[Entries for finding text and elements]
━━━━━━━━━━━━━━━━━━━━━━━━━━━━━━

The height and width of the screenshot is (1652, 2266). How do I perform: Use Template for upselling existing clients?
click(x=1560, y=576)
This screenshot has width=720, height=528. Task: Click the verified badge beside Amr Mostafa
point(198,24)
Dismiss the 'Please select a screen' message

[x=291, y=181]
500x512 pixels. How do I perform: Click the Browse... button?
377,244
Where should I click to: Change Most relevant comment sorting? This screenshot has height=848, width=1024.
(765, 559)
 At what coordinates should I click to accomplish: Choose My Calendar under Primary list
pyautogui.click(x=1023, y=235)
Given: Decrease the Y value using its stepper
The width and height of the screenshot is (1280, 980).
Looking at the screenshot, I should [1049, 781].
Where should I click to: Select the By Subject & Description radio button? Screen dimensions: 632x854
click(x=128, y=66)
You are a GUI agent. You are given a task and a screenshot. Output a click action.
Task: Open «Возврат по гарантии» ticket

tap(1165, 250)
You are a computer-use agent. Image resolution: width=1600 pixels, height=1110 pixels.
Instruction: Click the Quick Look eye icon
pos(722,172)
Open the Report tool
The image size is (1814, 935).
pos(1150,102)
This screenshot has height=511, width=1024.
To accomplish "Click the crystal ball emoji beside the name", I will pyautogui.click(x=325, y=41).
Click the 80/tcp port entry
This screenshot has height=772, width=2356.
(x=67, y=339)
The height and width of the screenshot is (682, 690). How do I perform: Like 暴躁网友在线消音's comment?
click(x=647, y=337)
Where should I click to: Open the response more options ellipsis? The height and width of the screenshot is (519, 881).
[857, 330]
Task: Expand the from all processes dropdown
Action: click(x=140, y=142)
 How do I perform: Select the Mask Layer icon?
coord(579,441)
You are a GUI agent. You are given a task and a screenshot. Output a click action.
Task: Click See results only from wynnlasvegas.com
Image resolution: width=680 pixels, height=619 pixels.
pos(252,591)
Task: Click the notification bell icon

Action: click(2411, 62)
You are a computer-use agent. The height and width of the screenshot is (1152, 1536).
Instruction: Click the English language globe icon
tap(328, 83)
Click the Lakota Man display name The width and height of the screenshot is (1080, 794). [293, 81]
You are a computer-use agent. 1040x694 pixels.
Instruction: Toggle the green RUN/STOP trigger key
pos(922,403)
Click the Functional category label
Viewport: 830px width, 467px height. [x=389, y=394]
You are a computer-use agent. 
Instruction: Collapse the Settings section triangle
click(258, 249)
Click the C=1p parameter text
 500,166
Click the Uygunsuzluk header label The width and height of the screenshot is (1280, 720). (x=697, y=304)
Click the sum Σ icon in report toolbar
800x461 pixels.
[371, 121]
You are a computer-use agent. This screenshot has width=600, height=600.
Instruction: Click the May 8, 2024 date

━━━━━━━━━━━━━━━━━━━━━━━━━━━━━━

Set task |
Write out all of the items above again, substituting "desktop assistant" for each occurrence of "computer-use agent" and leaving everything else unchanged.

Output for this exercise |
The height and width of the screenshot is (1652, 2266). How do I perform: Use Template for upselling existing clients?
click(x=1560, y=576)
This screenshot has width=720, height=528. Task: Click the verified badge beside Amr Mostafa
point(198,24)
Dismiss the 'Please select a screen' message

[x=291, y=181]
500x512 pixels. How do I perform: Click the Browse... button?
377,244
Where should I click to: Change Most relevant comment sorting? This screenshot has height=848, width=1024.
(765, 559)
 At what coordinates should I click to accomplish: Choose My Calendar under Primary list
pyautogui.click(x=1023, y=235)
Given: Decrease the Y value using its stepper
The width and height of the screenshot is (1280, 980).
Looking at the screenshot, I should [1049, 781].
Where should I click to: Select the By Subject & Description radio button? Screen dimensions: 632x854
click(x=128, y=66)
You are a GUI agent. You are given a task and a screenshot. Output a click action.
Task: Open «Возврат по гарантии» ticket

tap(1165, 250)
You are a desktop assistant. Image resolution: width=1600 pixels, height=1110 pixels.
Instruction: Click the Quick Look eye icon
pos(722,172)
Open the Report tool
The image size is (1814, 935).
pos(1150,102)
This screenshot has height=511, width=1024.
To accomplish "Click the crystal ball emoji beside the name", I will pyautogui.click(x=325, y=41).
Click the 80/tcp port entry
This screenshot has height=772, width=2356.
(x=67, y=339)
The height and width of the screenshot is (682, 690). How do I perform: Like 暴躁网友在线消音's comment?
click(x=647, y=337)
Where should I click to: Open the response more options ellipsis? The height and width of the screenshot is (519, 881).
[857, 330]
Task: Expand the from all processes dropdown
Action: click(x=140, y=142)
 How do I perform: Select the Mask Layer icon?
coord(579,441)
You are a GUI agent. You are given a task and a screenshot. Output a click action.
Task: Click See results only from wynnlasvegas.com
Image resolution: width=680 pixels, height=619 pixels.
pos(252,591)
Task: Click the notification bell icon

Action: click(2411, 62)
You are a desktop assistant. The height and width of the screenshot is (1152, 1536).
Instruction: Click the English language globe icon
tap(328, 83)
Click the Lakota Man display name The width and height of the screenshot is (1080, 794). [293, 81]
You are a desktop assistant. 1040x694 pixels.
Instruction: Toggle the green RUN/STOP trigger key
pos(922,403)
Click the Functional category label
Viewport: 830px width, 467px height. [x=389, y=394]
You are a desktop assistant. 
Instruction: Collapse the Settings section triangle
click(258, 249)
Click the C=1p parameter text
 500,166
Click the Uygunsuzluk header label The width and height of the screenshot is (1280, 720). (x=697, y=304)
Click the sum Σ icon in report toolbar
800x461 pixels.
[371, 121]
You are a desktop assistant. This screenshot has width=600, height=600.
Instruction: Click the May 8, 2024 date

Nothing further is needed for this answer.